Описание задания ->
Продолжите приведённый ниже текст воспоминаний о работе билетером в кинотеатре «Стрэнд», начиная сразу после его последней фразы.

Текстовый блок ->
Один мой друг в 1943 году работал билетером в старом кинотеатре «Стрэнд» на Бродвее и, зная, что у меня как раз перерыв между двумя работами, рассказал мне, что «Стрэнду» нужен новый билетер и что я могу получить это место при одном условии — если мне подойдет униформа моего предшественника. К счастью, предыдущий билетер был примерно моего роста и такого же сложения. Я получил работу. «Стрэнд» заманивал публику классическим фильмом времен второй мировой войны, «Касабланкой», фильмом, прославившим Ингрид Бергман и Хамфри Богарта, в мгновение ока ставших чертовски популярными; там снимались еще сказочно обаятельный «Толстяк» — Сидни Гринстрит, Питер Лорре и Пол Хенрейд, а Дули Уилсон играла и пела бессмертную старую песенку «Когда время уходит…» В те дни, да еще с такими фильмами, кинотеатры на Бродвее были буквально забиты, и билетерам приходилось перекрывать проходы бархатными заграждениями, чтобы сдерживать зрителей, пока не придет время рассаживать их. Это была моя первая работа — сторожить один из входов, и на одном из вечерних сеансов некая страшно толстая дама прорвалась через заграждение и устремилась по проходу — очевидно, рассчитывая сесть прямо у экрана, а когда я попытался остановить ее, она стукнула меня по голове своей сумочкой, наполненной, по-моему, брикетами золота. Следующее, что мне вспоминается, — я все еще работаю в «Стрэнде», но уже не у входа, а стою между рядами в ярком свете и управляю потоками зрителей взмахами рук в белых перчатках: «Сюда, дамы и господа, сюда, пожалуйста» и «Подождите минуточку, пока все рассядутся». И каким-то образом все те месяцы, пока шла «Касабланка», я умудрялся посмотреть, как Дули Уилсон поет «Когда время уходит…»
Получал я семнадцать долларов в неделю, этого хватало на койку в общежитии АМХ, и еще оставалось семь долларов на еду. Мне нравилось…
А потом миссис Вуд вызвала меня в свой офис и сообщила, что я продан компании «Метро-Голдвин-Мейер». Сделка была оптовая, в одной партии живого товара вместе со мной были Лемюэл Айерс, дизайнер, и молодой танцовщик Юджин Лоринг, он первым в балете станцевал Билли Кида.
Одри сказала: «Будете получать двести пятьдесят».

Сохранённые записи

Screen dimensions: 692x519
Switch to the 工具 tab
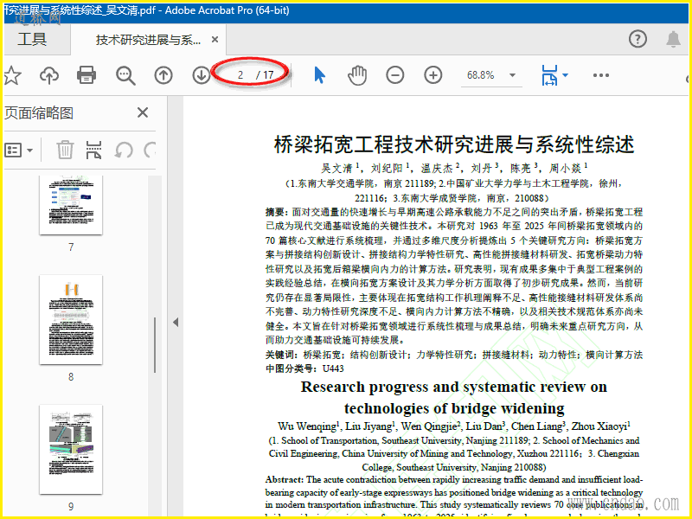pyautogui.click(x=32, y=39)
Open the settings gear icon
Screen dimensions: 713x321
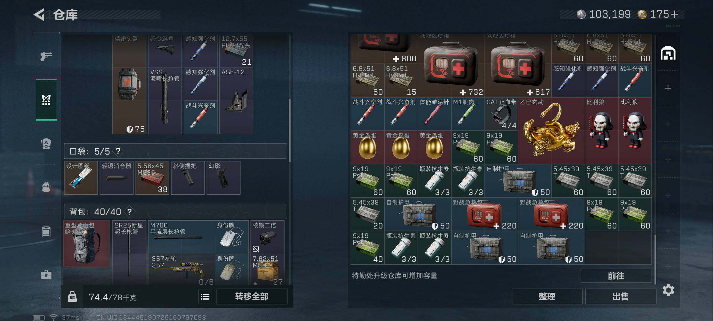(668, 290)
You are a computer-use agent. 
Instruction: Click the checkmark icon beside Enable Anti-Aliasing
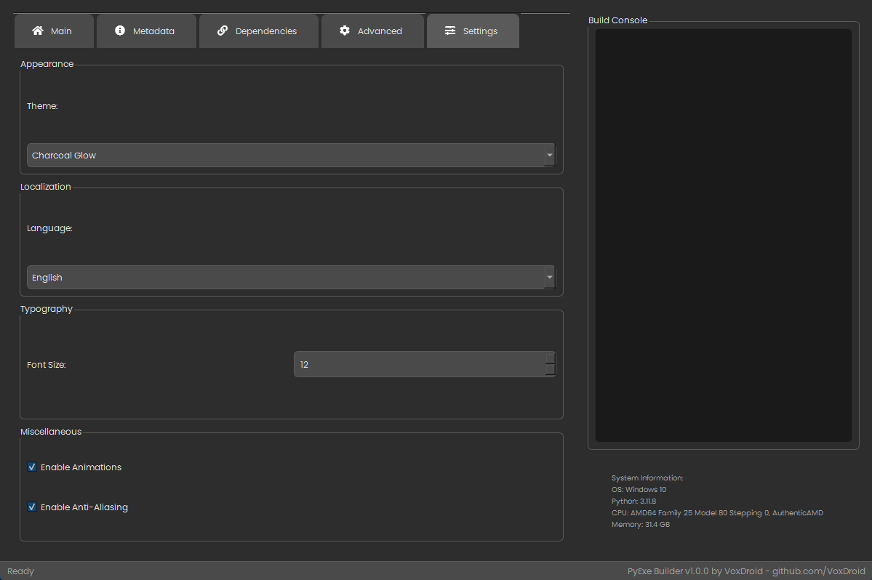31,506
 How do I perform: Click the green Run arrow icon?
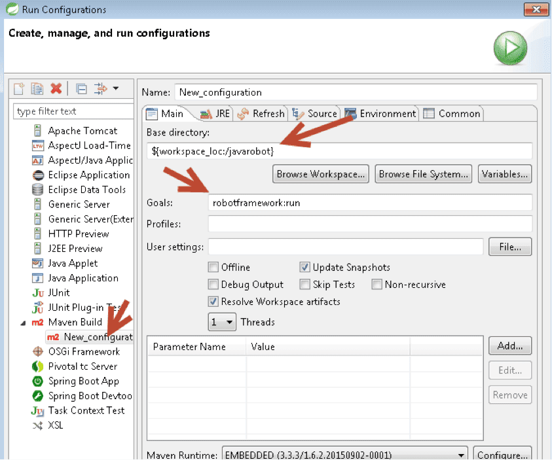tap(510, 48)
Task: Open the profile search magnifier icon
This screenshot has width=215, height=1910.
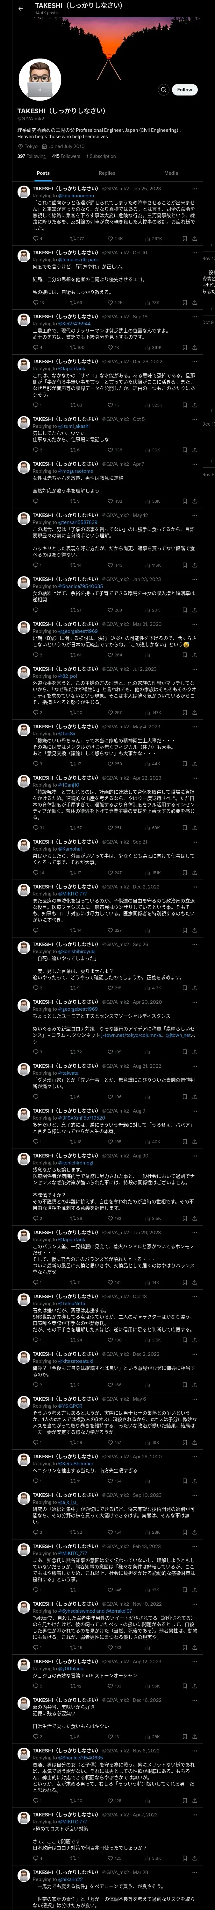Action: pos(163,90)
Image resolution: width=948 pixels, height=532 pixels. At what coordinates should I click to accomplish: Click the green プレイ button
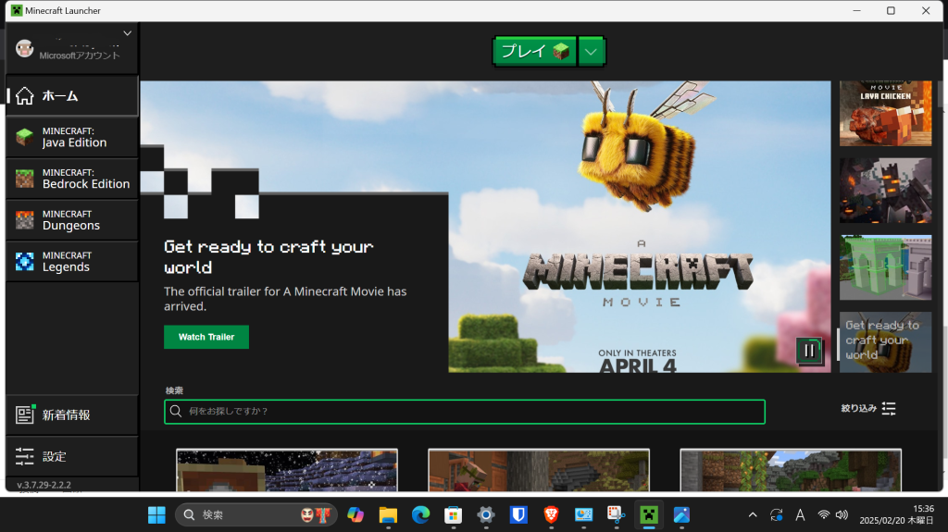click(534, 52)
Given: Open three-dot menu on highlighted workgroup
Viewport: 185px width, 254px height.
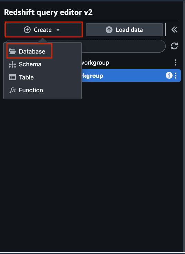Looking at the screenshot, I should [x=176, y=75].
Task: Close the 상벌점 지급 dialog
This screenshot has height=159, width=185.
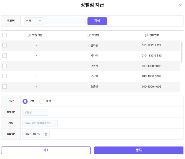Action: 180,5
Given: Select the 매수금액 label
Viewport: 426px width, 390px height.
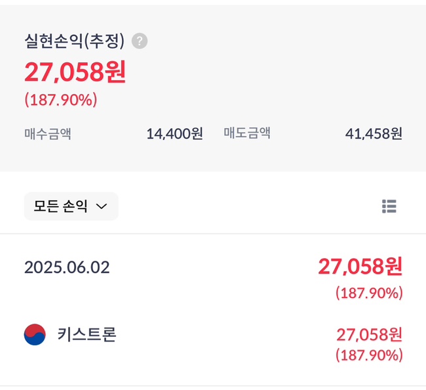Looking at the screenshot, I should 48,134.
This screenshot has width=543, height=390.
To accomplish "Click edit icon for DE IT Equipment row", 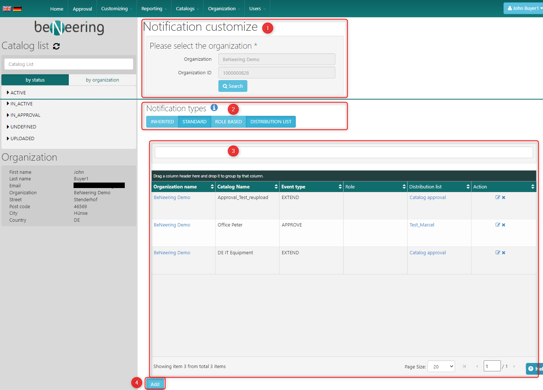I will point(498,252).
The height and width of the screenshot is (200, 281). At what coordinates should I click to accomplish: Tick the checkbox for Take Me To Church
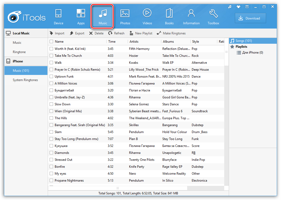(x=51, y=56)
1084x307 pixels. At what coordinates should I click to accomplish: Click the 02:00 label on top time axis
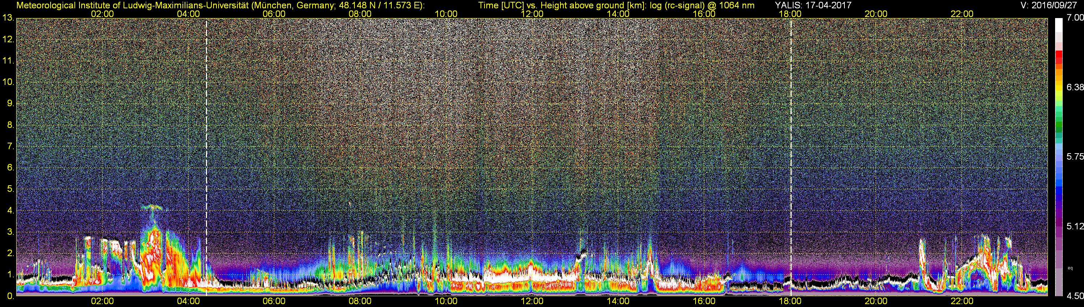(x=102, y=14)
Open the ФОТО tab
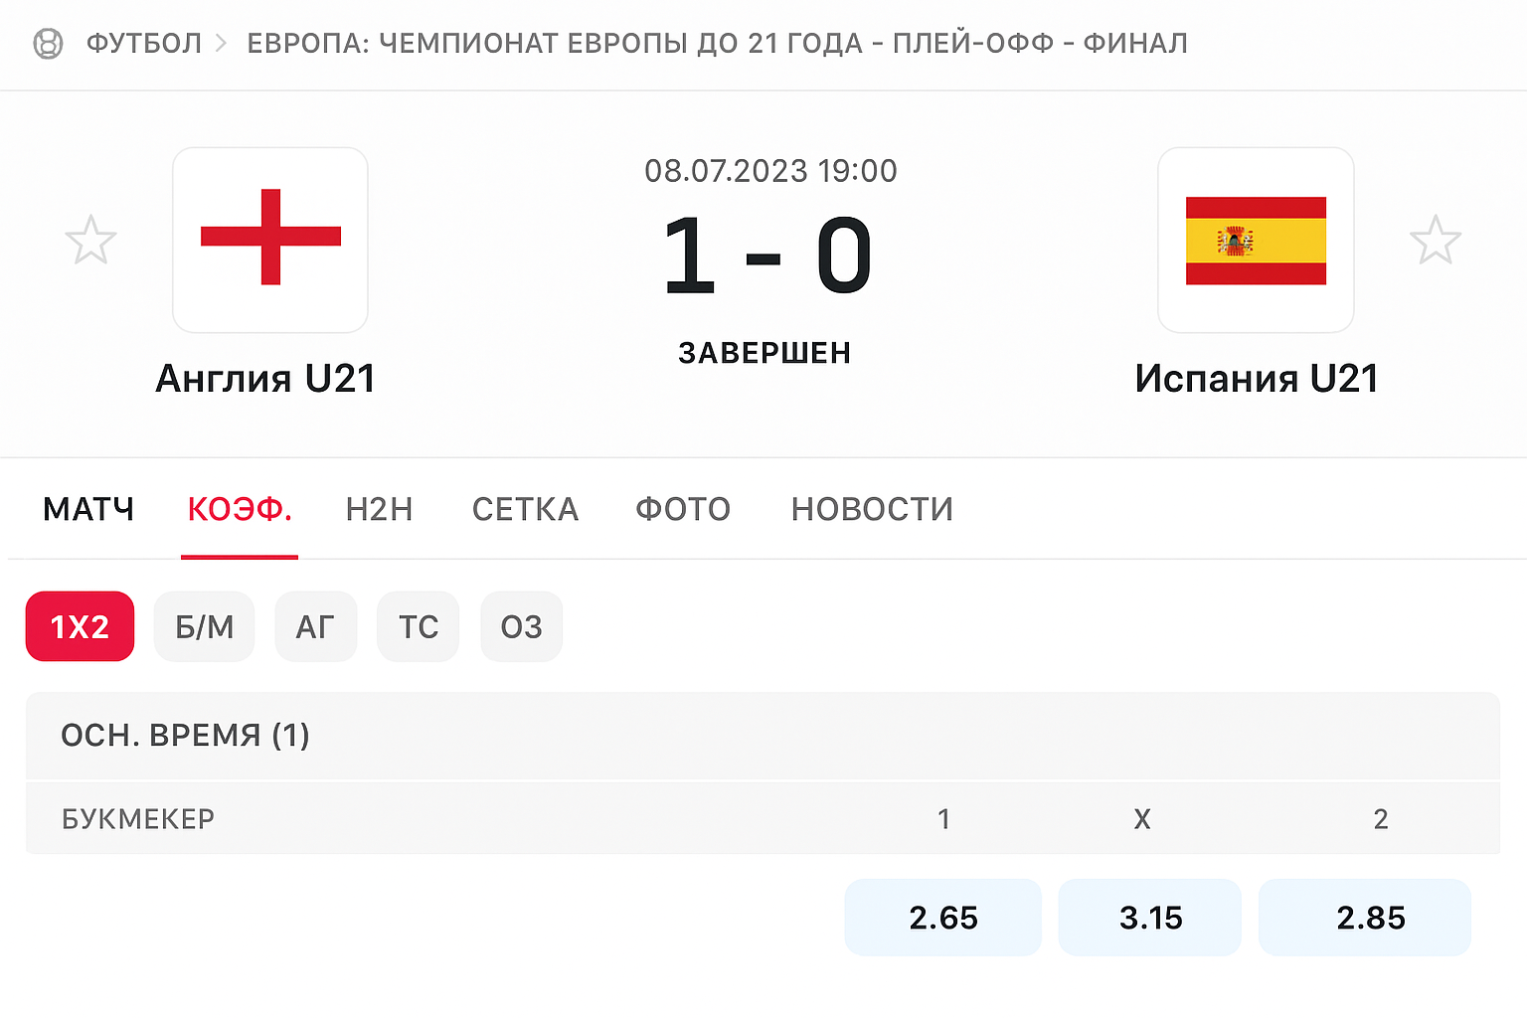1527x1018 pixels. point(682,509)
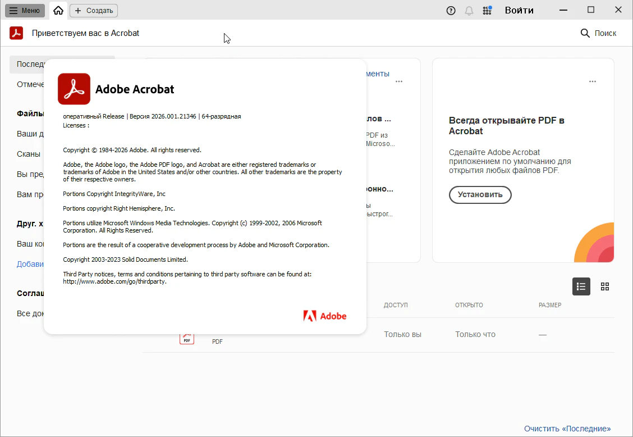
Task: Switch to grid thumbnail view
Action: (x=604, y=286)
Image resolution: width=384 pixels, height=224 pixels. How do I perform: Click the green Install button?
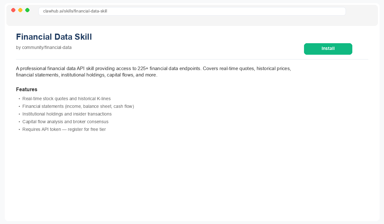tap(328, 49)
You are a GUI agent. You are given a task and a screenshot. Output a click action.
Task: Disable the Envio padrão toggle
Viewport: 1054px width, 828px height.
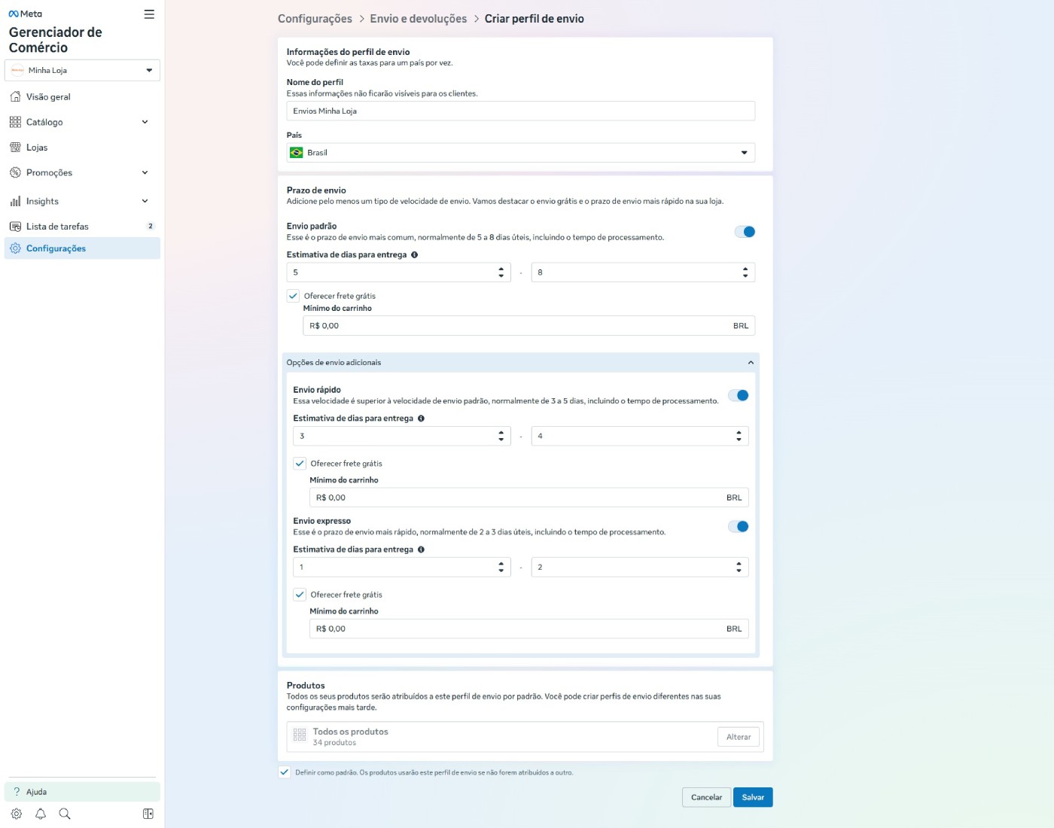pyautogui.click(x=745, y=232)
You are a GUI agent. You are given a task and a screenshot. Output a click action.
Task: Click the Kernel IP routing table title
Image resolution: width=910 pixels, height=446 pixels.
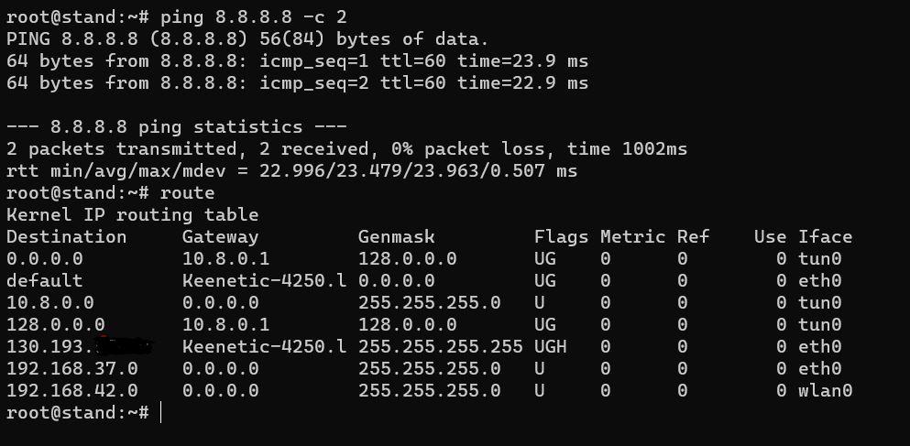coord(132,214)
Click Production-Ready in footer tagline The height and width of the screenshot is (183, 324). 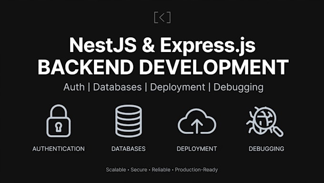pyautogui.click(x=196, y=170)

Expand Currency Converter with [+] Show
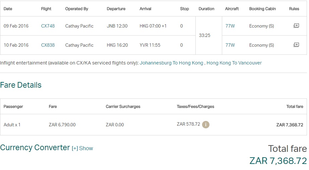tap(82, 148)
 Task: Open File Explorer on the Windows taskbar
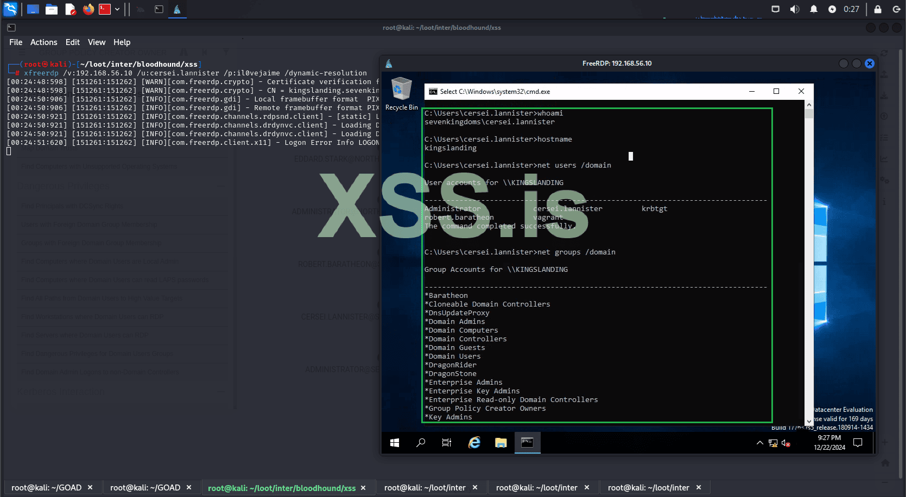500,443
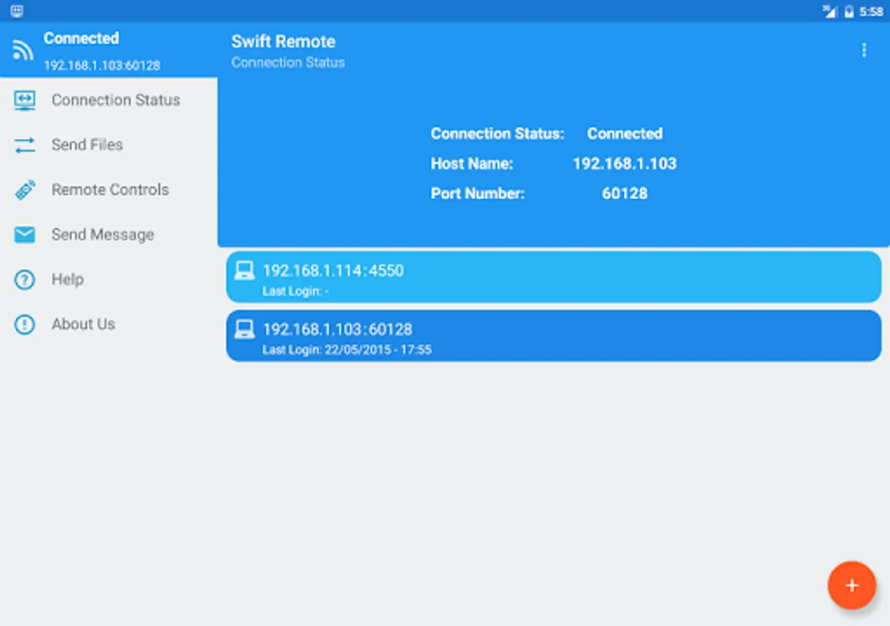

Ответ ->
— Двести пятьдесят в месяц! — воскликнул я с выпученными от такой перспективы глазами, но она уточнила: «Нет, двести пятьдесят в неделю». И тогда я понял, что тут заключен какой-то подвох, и был прав: подвохов оказалось несколько. Я должен был написать по ужасному роману сценарий, предназначенный для раскрутки некоей молодой особы, которой никакие тонкие кашемировые платья, плотно облегавшие ее фигуру, не помогли научиться играть — но она была близкой подружкой продюсера, нанявшего меня; уже вскоре мне сообщили, что мои диалоги выше разумения юной леди, хотя я всячески избегал сложных и длинных слов; а потом меня попросили написать сценарий для раскрутки совсем уже малолетней девочки, и я признал себя побежденным.
Но я узнал — и не мог в это поверить! — что у меня есть шесть месяцев, чтобы решить, продлевать контракт или нет.
Я купил подержанный мотороллер, невзирая на протесты моего нового друга, Кристофера Ишервуда, боявшегося за меня. С Крисом я познакомился вскоре после прибытия в Голливуд; у меня было к нему рекомендательное письмо от моего первого адвоката, Линкольна Кирстейна. Я нашел Кристофера в монастыре. Я пошел туда, постучал в ворота, ворота открылись, и я сказал: «Я хочу видеть Кристофера Ишервуда». Тот, кто отворил мне ворота, приложил палец к губам и сделал знак подождать; Кристофер вышел и сказал: «У нас время размышления». Потом добавил: «Входи и поразмышляй с нами». Я вошел и сел с ними. Оказалось, что я совсем не размышлял, а просто сидел. Думал, что мне не повезло так встретиться с человеком, которого я обожал. Потом уже, через некоторое время, он позвонил мне, и мы стали большими друзьями. Мы вместе ездили на пирс в Санта-Монику, поесть рыбы. Шла вторая мировая, и все было затемнено. Нас тянуло друг к другу почти чувственно, но чувство это не перешло в роман; вместо этого оно переросло в дружбу, постоянную дружбу, которых немало было в моей жизни, одну из самых важных для меня.